Chapter 17 of Tales That I Can Remember by Elsie Swagerty Burton

It was while I was going to Roosevelt Junior High that I met Ada Burton through Ester Ruedger, a friend I made in Home Room Class. I felt Ada only tolerated me because she hardly had a choice since Ester had me with her at lunch and other odd times.
On my 15th birthday Ada announced that her sister-in-law had had a baby girl that morning. After school that day I went with her to visit the baby and mother. The baby was Elaine and the mother Ruth, my future niece and sister-in-law. The baby impressed me as being the most beautiful new born I had ever seen.
It was during that year, Ada had an appendectomy and because of complications she was out of school for an extended period of time. Esther and I went to her house to visit. On that occasion I met Harry. He was such a shy person. I felt a kindred spirit.
Soon after Ada recovered she and her family moved to Palo Alto. I was devastated. I despaired that I would ever have a chance to date. I was this plain Jane to start with and secondly, I lived so far out of town there was no chance anyone would want to see me so much that he would journey so far just for me. Now the only prospect was moving away before I could even find out if he were a candidate. Then one day during that summer I got a note inviting me to a party at Ruth’s home, also in Palo Alto. I don’t remember how the details were worked out but I got to go.
Well, that party was quite an education to me. Most everyone smoked, even the women, very few smoked in my large extended family and of those who smoked, it was only the men. Everyone but three or four of us drank hard liquor and goodly amounts I soon tired of the activities, Harry and Ada did too. They didn’t drink either. We went for a short walk. I remember the fresh air was so welcome.

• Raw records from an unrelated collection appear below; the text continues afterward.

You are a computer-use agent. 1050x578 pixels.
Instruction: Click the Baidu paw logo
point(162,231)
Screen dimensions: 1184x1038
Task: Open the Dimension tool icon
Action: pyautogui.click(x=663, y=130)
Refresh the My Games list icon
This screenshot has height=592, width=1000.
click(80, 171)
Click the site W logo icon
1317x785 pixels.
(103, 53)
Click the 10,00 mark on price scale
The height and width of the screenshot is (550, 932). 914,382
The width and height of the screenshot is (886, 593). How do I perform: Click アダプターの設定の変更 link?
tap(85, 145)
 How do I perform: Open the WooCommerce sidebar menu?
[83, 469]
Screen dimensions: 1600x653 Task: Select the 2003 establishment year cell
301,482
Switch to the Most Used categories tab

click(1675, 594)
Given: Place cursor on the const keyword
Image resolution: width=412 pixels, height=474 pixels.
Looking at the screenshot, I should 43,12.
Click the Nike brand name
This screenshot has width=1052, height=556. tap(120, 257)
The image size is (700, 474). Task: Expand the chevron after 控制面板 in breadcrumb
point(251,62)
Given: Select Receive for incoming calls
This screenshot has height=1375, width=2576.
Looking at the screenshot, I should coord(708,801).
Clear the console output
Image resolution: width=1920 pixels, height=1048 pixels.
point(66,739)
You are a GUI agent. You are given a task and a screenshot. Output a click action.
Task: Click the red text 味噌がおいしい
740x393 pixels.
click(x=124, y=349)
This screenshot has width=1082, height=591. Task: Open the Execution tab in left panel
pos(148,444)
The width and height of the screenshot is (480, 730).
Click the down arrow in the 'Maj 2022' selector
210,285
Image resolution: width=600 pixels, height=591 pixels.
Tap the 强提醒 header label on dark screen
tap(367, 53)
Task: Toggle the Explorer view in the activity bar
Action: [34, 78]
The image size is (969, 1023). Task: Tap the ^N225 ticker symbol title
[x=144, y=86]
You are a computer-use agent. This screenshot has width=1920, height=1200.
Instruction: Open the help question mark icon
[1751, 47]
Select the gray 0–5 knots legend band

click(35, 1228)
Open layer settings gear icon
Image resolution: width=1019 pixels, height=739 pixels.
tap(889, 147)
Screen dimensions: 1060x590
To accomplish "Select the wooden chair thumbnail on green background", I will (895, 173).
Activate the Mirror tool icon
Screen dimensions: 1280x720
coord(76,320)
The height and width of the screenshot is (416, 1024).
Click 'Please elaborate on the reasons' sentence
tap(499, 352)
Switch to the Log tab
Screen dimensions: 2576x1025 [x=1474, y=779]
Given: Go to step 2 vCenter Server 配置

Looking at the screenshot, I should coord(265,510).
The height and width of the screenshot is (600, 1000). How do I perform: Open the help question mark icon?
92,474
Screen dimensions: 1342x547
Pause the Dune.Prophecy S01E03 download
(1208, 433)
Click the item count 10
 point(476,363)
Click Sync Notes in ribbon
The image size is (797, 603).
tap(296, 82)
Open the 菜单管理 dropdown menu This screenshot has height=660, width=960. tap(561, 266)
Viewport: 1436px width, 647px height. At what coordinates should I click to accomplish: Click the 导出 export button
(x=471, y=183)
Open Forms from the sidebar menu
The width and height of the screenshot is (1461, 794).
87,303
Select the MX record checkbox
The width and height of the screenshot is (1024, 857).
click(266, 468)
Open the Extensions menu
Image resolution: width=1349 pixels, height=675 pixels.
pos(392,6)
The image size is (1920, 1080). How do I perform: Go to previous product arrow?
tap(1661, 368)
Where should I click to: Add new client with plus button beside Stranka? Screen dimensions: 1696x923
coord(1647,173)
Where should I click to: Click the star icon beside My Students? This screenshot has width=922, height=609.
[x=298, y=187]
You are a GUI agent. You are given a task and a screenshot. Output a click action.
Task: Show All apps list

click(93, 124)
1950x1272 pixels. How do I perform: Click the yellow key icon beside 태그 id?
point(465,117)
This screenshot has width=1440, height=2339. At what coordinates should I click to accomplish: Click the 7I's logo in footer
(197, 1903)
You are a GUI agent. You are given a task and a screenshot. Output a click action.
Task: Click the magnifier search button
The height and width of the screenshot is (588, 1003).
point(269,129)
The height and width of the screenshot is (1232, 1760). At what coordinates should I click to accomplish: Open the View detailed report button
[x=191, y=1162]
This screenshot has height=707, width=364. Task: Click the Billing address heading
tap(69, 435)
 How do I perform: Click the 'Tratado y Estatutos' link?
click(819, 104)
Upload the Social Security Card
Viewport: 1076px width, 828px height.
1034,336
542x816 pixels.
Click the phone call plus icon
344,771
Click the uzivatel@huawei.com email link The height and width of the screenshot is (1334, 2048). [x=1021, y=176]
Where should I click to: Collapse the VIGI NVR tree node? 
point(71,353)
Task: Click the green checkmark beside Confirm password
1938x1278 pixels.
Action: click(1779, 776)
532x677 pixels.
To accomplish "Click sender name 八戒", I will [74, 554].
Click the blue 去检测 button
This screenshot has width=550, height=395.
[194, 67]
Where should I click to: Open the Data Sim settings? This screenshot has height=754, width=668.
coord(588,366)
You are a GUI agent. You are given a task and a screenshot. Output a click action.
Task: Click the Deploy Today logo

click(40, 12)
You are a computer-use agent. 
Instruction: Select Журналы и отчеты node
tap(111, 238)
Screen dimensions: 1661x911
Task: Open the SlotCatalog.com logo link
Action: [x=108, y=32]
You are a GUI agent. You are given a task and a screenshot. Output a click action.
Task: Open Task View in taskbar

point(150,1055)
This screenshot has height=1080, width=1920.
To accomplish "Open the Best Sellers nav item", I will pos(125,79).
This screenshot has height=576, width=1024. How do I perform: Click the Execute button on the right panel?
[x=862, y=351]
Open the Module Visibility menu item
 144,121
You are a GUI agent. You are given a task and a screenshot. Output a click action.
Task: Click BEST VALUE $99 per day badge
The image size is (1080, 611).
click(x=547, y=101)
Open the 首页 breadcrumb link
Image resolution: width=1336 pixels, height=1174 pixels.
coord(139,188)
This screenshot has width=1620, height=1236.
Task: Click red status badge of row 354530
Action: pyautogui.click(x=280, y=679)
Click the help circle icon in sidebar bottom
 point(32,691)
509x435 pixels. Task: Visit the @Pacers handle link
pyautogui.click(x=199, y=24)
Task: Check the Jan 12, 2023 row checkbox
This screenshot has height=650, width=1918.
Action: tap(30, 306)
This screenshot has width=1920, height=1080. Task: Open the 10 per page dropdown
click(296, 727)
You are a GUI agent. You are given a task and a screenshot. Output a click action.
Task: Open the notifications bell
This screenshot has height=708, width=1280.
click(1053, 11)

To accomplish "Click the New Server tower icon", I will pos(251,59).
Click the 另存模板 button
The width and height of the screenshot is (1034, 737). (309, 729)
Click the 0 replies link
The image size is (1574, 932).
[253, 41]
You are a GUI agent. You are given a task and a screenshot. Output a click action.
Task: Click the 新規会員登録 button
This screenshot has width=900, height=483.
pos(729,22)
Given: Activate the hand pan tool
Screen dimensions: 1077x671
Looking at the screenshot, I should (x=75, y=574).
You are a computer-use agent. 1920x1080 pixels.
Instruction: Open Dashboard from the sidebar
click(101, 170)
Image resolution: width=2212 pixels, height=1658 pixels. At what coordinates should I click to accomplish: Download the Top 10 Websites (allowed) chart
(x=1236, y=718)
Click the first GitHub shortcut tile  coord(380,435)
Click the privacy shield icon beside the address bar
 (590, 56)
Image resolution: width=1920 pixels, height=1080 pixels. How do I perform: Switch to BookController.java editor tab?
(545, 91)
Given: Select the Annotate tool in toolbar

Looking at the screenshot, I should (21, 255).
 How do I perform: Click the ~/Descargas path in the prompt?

It so happened that that evening was but a few weeks before my sixteenth birthday. For some freakish reason I cannot fathom now, I wanted the phrase “Sweet Sixteen and never been kissed” to apply to me. Here I was so close to the time when it would apply, I persisted even though there were repeated requests for kisses all the way back to San Jose From Palo Alto. Afterwards, I called myself all sorts of a fool because I feared I had blown my one chance for a ‘fella.’
Soon after that evening the Burton family moved back to San Jose. There were more parties. I spent overnights with Ada and she visited me. I spent overnights with Helen Bronson too. She and her brother Bill and sister Norma and their mother and father were vey close to all of us. I remember that Helen and I would sneak western magazines into bed and read them by flashlight under the covers. Such innocent wickedness! Nobody told us they were “bad” but they had swear words in them so we knew, without being told, we shouldn’t read them.
I remember a Sunday School teacher in particular who was not a great deal older than we girls. She asked us what we wanted to study and we told her, “The Bible.” She made a very thorough effort of it herself. As I remember it she outlined the history of the Jewish people and researched so that she took excerpts from different books of the Bible that told the history in sequence. It was quite a work but beyond our appreciation. We loved her anyway just for herself and her caring.
She was married on Easter Sunday. A group of facilities from the church had gone to Alum Rock Park for a picnic and some of us went to the wedding in the afternoon. It was on that day Howard Claypool started showing an interest in me. For years I had admired him and his brother Ralph who both sang in the choir. I had day dreamed about just such a day. When I dared to have the dream going really well, it was Ralph whom I envisioned, but Howard would do just fine. Now when it really happened I had already met and was falling in love with Harry. What a dilemma. I did go to a few church functions with him but he soon determined my interests were elsewhere.